Luego de los hechos de violencia registrados este miércoles en las inmediaciones de la Secretaría de Gobernación (SEGOB), durante una manifestación encabezada por integrantes de la Coordinadora Nacional de Trabajadores de la Educación (CNTE) y personas encapuchadas que intentaron derribar la puerta dañándola con marros y piedras así como las rejas de protección sin tener éxito, el Gobierno federal emitió un llamado enfático a mantener el diálogo por vías pacíficas e institucionales.

A través de un comunicado conjunto, la SEGOB y la Secretaría de Educación Pública (SEP) reiteraron su disposición a continuar atendiendo las demandas del magisterio, subrayando que solo mediante el entendimiento mutuo será posible alcanzar acuerdos en beneficio del sector educativo.
“El respeto al derecho a la libre manifestación es fundamental, pero condenamos cualquier manifestación de violencia”, indicaron ambas dependencias, al tiempo que exhortaron a los manifestantes a privilegiar la vía institucional para la solución de diferencias. La misiva concluye citando al expresidente Benito Juárez: “Nada por la fuerza; todo por la razón y el derecho.”

En tanto, durante una conferencia de prensa, representantes de la CNTE expresaron su inconformidad, señalando que el gobierno mantiene un discurso de apertura, pero en los hechos incumple con los compromisos pactados.
“No hay voluntad política”, acusaron los dirigentes, quienes además subrayaron que sus demandas son claras y que lo que exigen son respuestas concretas.
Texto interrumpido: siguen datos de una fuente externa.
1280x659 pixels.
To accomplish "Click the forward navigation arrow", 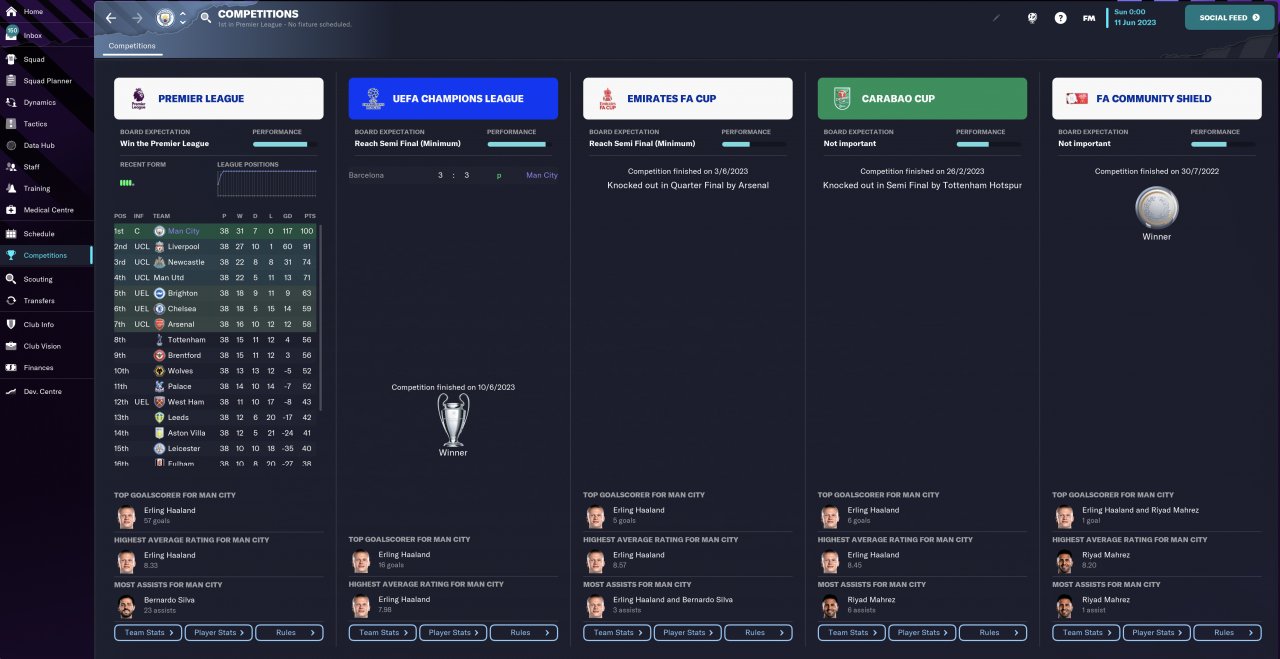I will tap(137, 18).
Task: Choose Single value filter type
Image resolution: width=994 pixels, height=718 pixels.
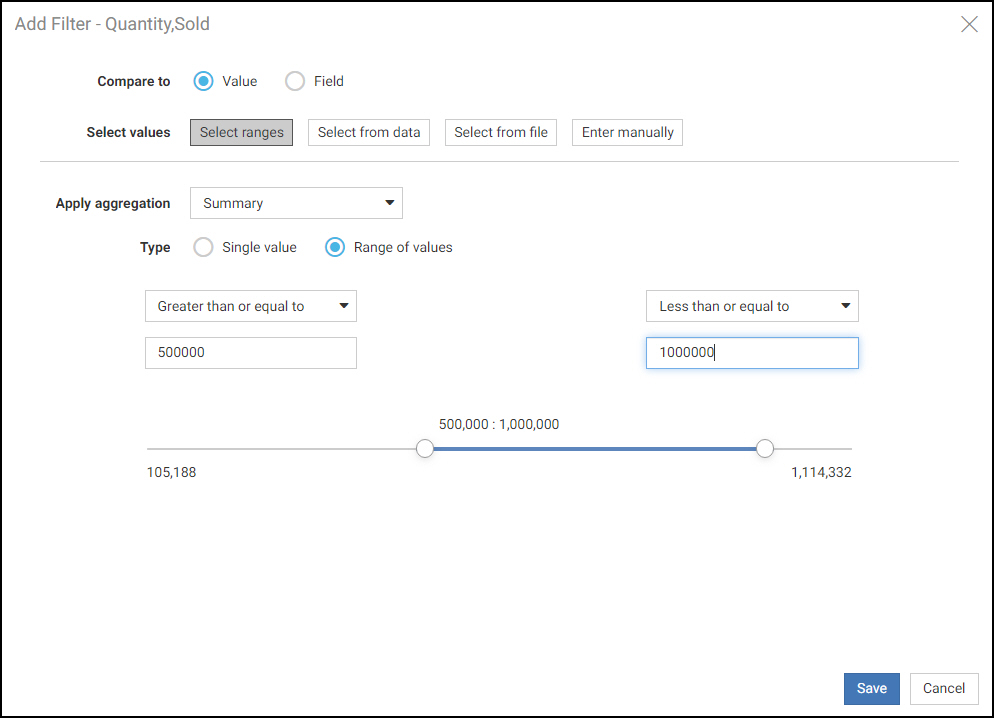Action: click(203, 247)
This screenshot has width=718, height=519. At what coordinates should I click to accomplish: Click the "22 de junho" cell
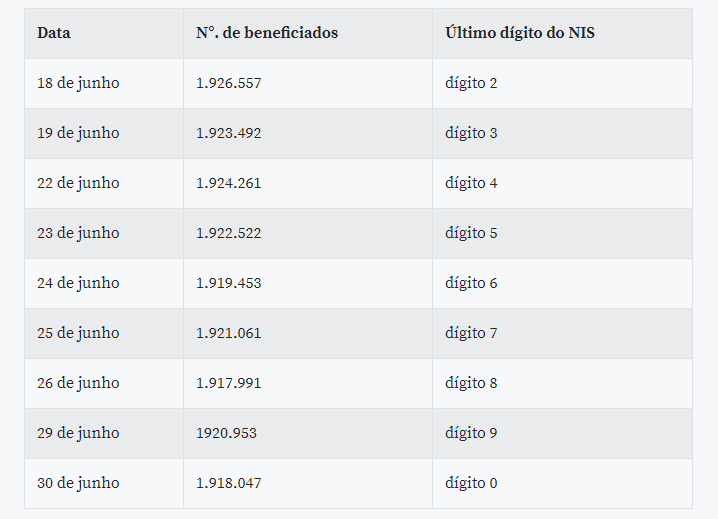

Adicionalmente, la CNTE emitió un posicionamiento en el que criticó duramente a la administración federal, acusándola de mantener políticas económicas capitalistas disfrazadas de progresismo.
«Los gobiernos de la autodenominada Cuarta Transformación mantienen políticas capitalistas similares a sus antecesores, encubriéndolas mediante programas sociales que administran la pobreza», expresó la organización magisterial. Señalaron que, mientras el gobierno presume un discurso anti neoliberal, en los hechos implementa estrategias que benefician a grandes empresas, lo cual –aseguran– ha profundizado la desigualdad.
«Los ricos se han hecho más ricos y los pobres más pobres», denunció la CNTE, señalando como responsables de esta situación a la oligarquía nacional, entre ellos los banqueros y dueños de las AFORES, a quienes acusan de enriquecerse a costa de los trabajadores.
La Coordinadora advirtió que continuará su jornada de lucha y movilizaciones, en tanto no se dé una respuesta real a sus demandas, entre las que destacan la abrogación total de la reforma educativa, la basificación inmediata de docentes, y la mejora de condiciones laborales y salariales.